Is there any non-abelian compact lie group admitting a flat metric that is bi or one-sided invariant?

The motivation is the following: as a manifold a torus does admit a flat metric, but it is also a abelian group. The first impression would be that the triviality of the lie algebra could imply the existence of a flat metric, or even be a necessary condition. Of course it is reasonable to ask for some relationship between the metric and the algebraic structure; thus some invariance would be expected (even though I would be happy to see a less restrictive assumption and a more powerful restriction dictated by the algebraic structure in the compact case).

Thus one could ask for an example of a non-abelian lie group admitting a flat metric.
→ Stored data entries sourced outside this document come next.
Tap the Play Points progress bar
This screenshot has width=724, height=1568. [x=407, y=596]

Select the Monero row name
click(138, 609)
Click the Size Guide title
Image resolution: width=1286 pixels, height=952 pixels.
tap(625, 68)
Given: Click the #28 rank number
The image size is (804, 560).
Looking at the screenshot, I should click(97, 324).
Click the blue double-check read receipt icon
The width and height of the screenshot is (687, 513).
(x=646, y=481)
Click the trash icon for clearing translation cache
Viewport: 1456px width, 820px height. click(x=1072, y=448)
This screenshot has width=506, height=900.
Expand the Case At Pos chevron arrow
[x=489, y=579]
A easy counter example (flat $\Rightarrow$ abelian) is the group of affine transformations of the line. The connected component of the identity is diffeomorphic to the real plane, so as a manifold (forgetting about the group structure) it does admit a flat metric. But if one considers a one-sided invariant metric one gets the Lobachevsky plane.

Since I could not think of a counter example of a non-abelian compact lie group admitting a flat metric (not necessary related to the group structure), I will also be happy to see a counter example of it. I will keep the invariance of the metric on the question though.

P.S.: Since for bi-invariant metrics $R(X,Y)Z=\frac{1}{4}[[X,Y],Z]$ (see e.g.: do Carmo, Riemannian Geometry), it is true in this case that abelian $\Rightarrow$ flat.


Due to Igor's comment I will also include another question:

Is there any non-abelian lie group admitting a flat metric that is bi or one-sided invariant?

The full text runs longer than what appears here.